Aku semakin khawatir dengan kondisinya. Dan bodohnya lagi, aku mengatakan sesuatu yang berlawanan dengan keinginannya. Aku tahu, dia mencoba untuk melindungi orang lain. Tapi aku memang harus bertemu dan memastikan, bahwa peri bernama Daniella itu adalah ibuku, yang selama ini menghilang, dan mengakibatkanku tertelan oleh kejamnya kehidupan.
"Maaf Ace. Meski sudah berulang kali, aku janji, ini yang terakhir kalinya aku melanggar perkataanmu," bisikku pelan.

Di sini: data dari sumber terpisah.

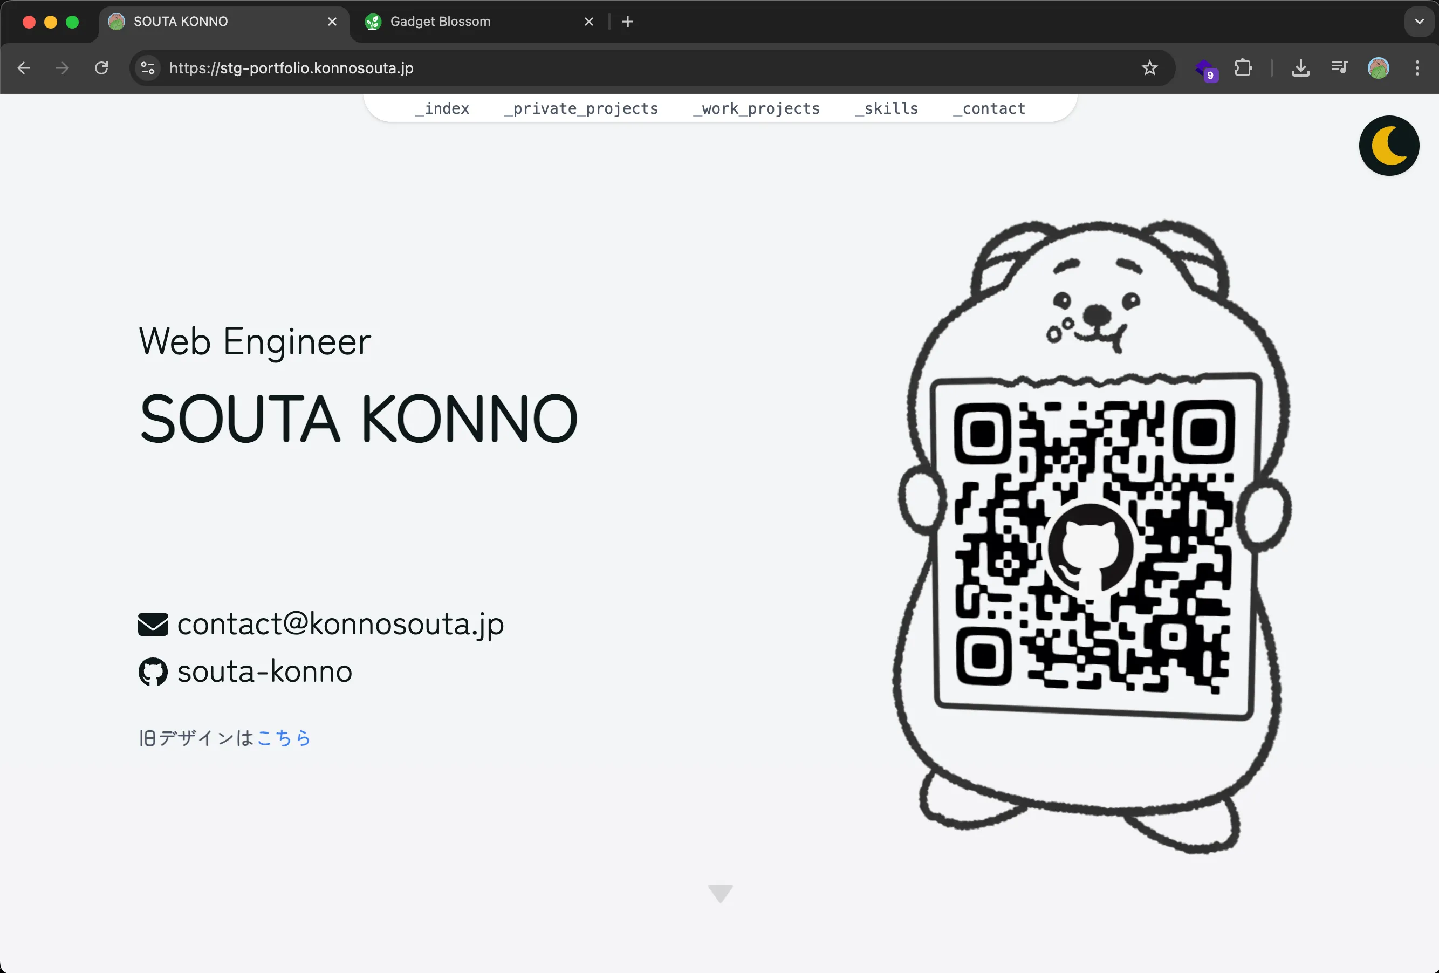Image resolution: width=1439 pixels, height=973 pixels.
Task: Click the scroll-down triangle arrow
Action: tap(720, 892)
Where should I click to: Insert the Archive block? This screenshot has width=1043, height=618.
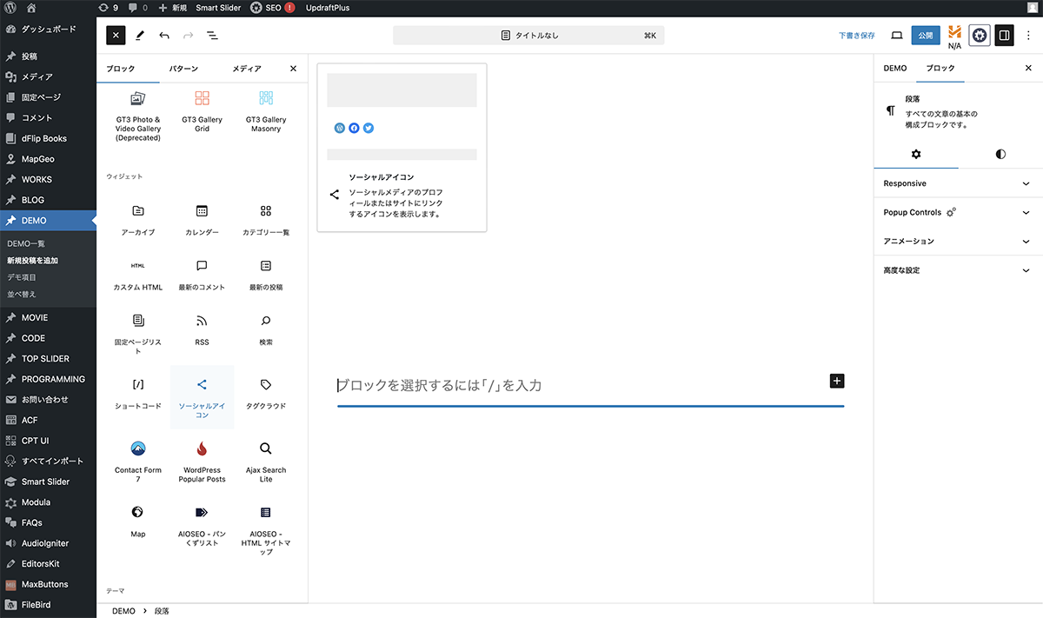point(138,220)
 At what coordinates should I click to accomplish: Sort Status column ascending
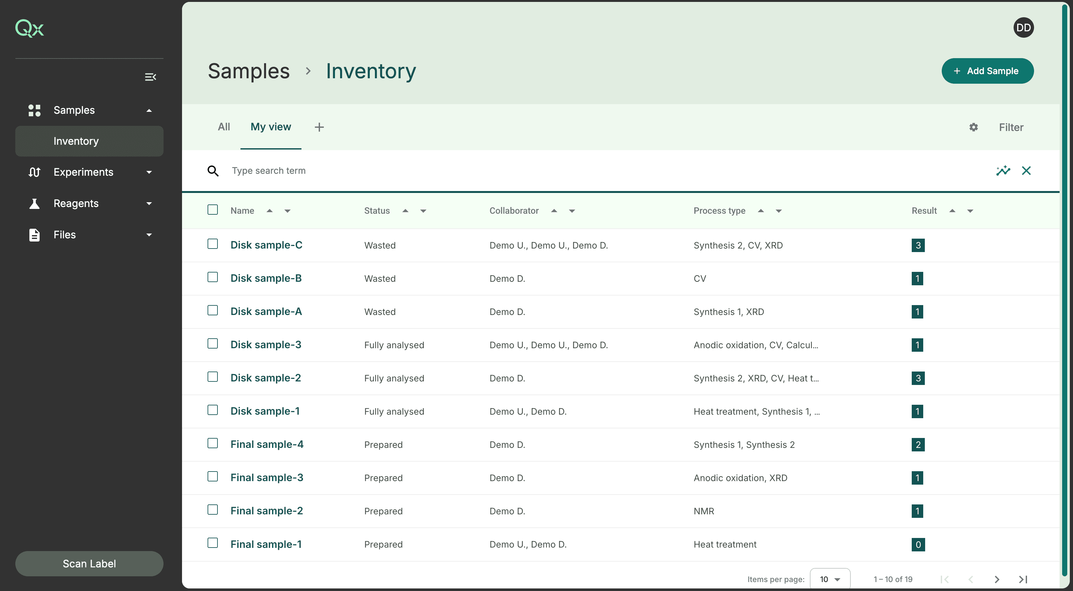pyautogui.click(x=406, y=210)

"Jangan meminta maaf, ini bukan perintah, aku hanya memintamu agar tidak pergi ke sana. Kalau kau memang mau, itu kehendakmu, aku tidak bisa memaksa," balasnya lagi dengan suara yang semakin parau, membuatku semakin takut dengan kondisinya.
"Kau tidak apa-apa?"
"Nata, dengarkan aku. Setelah memasuki ruangan itu, kuharap kau tidak mengacaukan pertengkaran antar dua saudara itu, bertahanlah hidup entah bagaimana caranya, dan katakan pada Malca, bahwa seluruh manusia harus kembali sekarang. Tidak ada gunanya menunggu, seperti ini, banyak peri di luar sana yang sekarat, menahan rasa sakit seorang diri." Ia menjeda perkataannya karena mulai terbatuk lagi.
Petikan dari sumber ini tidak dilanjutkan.